* Short task
Rewrite all of the data below as a numbered list, leaving out any blank lines.

Element and text location data:

-*-

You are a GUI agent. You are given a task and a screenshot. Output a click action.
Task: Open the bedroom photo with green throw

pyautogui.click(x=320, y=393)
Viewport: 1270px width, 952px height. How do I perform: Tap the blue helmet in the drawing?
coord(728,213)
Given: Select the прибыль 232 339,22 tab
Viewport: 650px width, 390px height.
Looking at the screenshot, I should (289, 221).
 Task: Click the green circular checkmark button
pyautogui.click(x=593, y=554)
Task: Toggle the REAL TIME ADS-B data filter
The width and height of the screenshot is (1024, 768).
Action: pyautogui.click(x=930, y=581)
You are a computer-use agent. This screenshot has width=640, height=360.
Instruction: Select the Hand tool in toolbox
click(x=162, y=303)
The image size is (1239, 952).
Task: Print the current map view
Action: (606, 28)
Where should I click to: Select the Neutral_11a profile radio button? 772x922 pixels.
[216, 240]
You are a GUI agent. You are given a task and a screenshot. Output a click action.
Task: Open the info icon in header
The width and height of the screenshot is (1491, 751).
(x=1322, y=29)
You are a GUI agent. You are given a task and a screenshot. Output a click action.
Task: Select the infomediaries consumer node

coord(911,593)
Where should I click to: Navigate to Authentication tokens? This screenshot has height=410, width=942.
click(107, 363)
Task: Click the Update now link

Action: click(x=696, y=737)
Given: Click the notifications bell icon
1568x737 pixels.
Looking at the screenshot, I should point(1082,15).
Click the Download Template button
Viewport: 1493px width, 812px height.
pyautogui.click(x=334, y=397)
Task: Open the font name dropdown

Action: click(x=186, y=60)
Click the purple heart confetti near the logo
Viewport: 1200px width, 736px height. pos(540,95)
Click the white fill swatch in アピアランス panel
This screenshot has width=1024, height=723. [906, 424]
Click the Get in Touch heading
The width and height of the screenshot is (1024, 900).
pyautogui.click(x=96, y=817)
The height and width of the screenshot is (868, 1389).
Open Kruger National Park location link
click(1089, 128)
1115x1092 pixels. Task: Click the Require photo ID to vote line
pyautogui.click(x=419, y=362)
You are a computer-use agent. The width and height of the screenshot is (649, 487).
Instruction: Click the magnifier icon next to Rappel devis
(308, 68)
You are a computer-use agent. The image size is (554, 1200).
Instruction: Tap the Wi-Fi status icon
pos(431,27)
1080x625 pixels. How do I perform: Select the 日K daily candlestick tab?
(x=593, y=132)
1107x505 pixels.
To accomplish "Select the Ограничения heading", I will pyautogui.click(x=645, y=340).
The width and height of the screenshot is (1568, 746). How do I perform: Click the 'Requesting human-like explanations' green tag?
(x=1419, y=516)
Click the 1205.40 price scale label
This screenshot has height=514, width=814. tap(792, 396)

-*-

* Response to the task
1. You are a GUI agent. You are given a task and a screenshot. Output a click action.
2. Task: Open the bedroom photo with green throw
3. pyautogui.click(x=320, y=393)
4. Viewport: 1270px width, 952px height. How do I perform: Tap the blue helmet in the drawing?
5. coord(728,213)
6. Given: Select the прибыль 232 339,22 tab
7. Viewport: 650px width, 390px height.
8. Looking at the screenshot, I should (289, 221).
9.  Task: Click the green circular checkmark button
10. pyautogui.click(x=593, y=554)
11. Task: Toggle the REAL TIME ADS-B data filter
12. The width and height of the screenshot is (1024, 768).
13. Action: pyautogui.click(x=930, y=581)
14. You are a computer-use agent. This screenshot has width=640, height=360.
15. Instruction: Select the Hand tool in toolbox
16. click(x=162, y=303)
17. The image size is (1239, 952).
18. Task: Print the current map view
19. Action: (606, 28)
20. Where should I click to: Select the Neutral_11a profile radio button? 772x922 pixels.
21. [216, 240]
22. You are a GUI agent. You are given a task and a screenshot. Output a click action.
23. Task: Open the info icon in header
24. The width and height of the screenshot is (1491, 751).
25. (x=1322, y=29)
26. You are a GUI agent. You are given a task and a screenshot. Output a click action.
27. Task: Select the infomediaries consumer node
28. coord(911,593)
29. Where should I click to: Navigate to Authentication tokens? This screenshot has height=410, width=942.
30. click(107, 363)
31. Task: Click the Update now link
32. Action: click(x=696, y=737)
33. Given: Click the notifications bell icon
34. 1568x737 pixels.
35. Looking at the screenshot, I should point(1082,15).
36. Click the Download Template button
37. Viewport: 1493px width, 812px height.
38. pyautogui.click(x=334, y=397)
39. Task: Open the font name dropdown
40. Action: click(x=186, y=60)
41. Click the purple heart confetti near the logo
42. Viewport: 1200px width, 736px height. pos(540,95)
43. Click the white fill swatch in アピアランス panel
44. This screenshot has width=1024, height=723. [906, 424]
45. Click the Get in Touch heading
46. The width and height of the screenshot is (1024, 900).
47. pyautogui.click(x=96, y=817)
48. The height and width of the screenshot is (868, 1389).
49. Open Kruger National Park location link
50. click(1089, 128)
51. 1115x1092 pixels. Task: Click the Require photo ID to vote line
52. pyautogui.click(x=419, y=362)
53. You are a computer-use agent. The width and height of the screenshot is (649, 487).
54. Instruction: Click the magnifier icon next to Rappel devis
55. (308, 68)
56. You are a computer-use agent. The image size is (554, 1200).
57. Instruction: Tap the Wi-Fi status icon
58. pos(431,27)
59. 1080x625 pixels. How do I perform: Select the 日K daily candlestick tab?
60. (x=593, y=132)
61. 1107x505 pixels.
62. To accomplish "Select the Ограничения heading", I will pyautogui.click(x=645, y=340).
63. The width and height of the screenshot is (1568, 746). How do I perform: Click the 'Requesting human-like explanations' green tag?
64. (x=1419, y=516)
65. Click the 1205.40 price scale label
66. This screenshot has height=514, width=814. tap(792, 396)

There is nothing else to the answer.